La Cour plaide pour une décentralisation et une autonomie accrue des établissements, qui permettraient aux directeurs d’école et aux équipes pédagogiques de prendre des décisions adaptées à leur contexte local.

Une réforme des rythmes scolaires est jugée indispensable. La Cour des comptes propose des journées plus courtes pour les plus jeunes, avec des pauses mieux réparties et des activités périscolaires intégrées au temps scolaire pour réduire la fatigue et favoriser l’apprentissage.

Pour attirer et fidéliser les enseignants, le rapport suggère une revalorisation salariale, une simplification des tâches administratives et à plus de formation continue. Il insiste également sur l’importance de soutenir les enseignants dans les zones prioritaires, où les défis sont les plus grands.
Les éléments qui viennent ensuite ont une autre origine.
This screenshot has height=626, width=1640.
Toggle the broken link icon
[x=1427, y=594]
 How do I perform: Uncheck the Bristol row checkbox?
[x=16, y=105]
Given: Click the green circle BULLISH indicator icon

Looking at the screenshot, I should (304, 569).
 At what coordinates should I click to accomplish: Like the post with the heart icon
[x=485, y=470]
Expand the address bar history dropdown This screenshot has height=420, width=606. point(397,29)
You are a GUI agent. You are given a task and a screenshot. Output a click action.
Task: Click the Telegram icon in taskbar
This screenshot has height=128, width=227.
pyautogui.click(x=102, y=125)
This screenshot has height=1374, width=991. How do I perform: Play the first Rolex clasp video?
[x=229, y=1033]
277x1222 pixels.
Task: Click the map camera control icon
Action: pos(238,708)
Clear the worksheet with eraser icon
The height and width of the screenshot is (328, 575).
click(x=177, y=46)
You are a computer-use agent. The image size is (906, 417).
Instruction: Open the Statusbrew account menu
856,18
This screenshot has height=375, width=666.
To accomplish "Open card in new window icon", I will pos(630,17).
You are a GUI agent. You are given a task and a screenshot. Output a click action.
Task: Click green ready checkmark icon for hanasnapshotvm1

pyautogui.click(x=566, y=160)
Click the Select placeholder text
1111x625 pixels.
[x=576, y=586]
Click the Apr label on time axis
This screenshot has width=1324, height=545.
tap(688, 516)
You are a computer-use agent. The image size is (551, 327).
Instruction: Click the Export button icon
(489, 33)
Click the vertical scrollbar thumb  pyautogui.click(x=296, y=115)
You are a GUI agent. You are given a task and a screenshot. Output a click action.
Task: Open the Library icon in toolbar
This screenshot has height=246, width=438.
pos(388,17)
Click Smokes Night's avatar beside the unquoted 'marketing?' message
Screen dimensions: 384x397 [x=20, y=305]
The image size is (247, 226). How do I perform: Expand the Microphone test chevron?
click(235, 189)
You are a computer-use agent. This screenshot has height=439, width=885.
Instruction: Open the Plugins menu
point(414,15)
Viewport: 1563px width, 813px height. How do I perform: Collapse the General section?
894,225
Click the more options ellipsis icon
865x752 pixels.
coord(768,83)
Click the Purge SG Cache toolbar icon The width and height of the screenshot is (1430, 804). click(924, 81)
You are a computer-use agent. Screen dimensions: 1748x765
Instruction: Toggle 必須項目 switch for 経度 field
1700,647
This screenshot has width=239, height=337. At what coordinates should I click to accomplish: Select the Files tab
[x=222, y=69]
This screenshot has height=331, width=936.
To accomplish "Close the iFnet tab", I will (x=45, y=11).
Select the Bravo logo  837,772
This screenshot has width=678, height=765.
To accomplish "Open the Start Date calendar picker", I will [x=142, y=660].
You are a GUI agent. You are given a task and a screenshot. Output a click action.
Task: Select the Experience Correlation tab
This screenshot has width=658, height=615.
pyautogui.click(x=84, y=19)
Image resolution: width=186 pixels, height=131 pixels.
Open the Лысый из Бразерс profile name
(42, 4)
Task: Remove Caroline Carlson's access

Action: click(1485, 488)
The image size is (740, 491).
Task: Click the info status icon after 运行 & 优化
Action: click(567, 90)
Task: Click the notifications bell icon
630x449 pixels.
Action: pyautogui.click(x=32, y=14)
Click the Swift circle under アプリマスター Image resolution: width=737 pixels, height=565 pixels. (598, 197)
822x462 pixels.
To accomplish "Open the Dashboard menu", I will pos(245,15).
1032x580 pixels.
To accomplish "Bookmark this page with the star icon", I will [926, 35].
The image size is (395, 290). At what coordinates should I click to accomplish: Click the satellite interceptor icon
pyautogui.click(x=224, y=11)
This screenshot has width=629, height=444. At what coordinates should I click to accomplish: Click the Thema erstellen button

La Cour appelle aussi à un renforcement des moyens dans les zones défavorisées, avec des classes à effectifs réduits et un accompagnement personnalisé pour les élèves en difficulté, afin d’adapter l’enseignement aux besoins de chaque élève.

Malgré ce constat alarmant, la Cour des comptes met en avant des initiatives locales positives et prometteuses, comme des projets pédagogiques innovants dans certaines écoles ou des programmes de formation continue qui portent leurs fruits.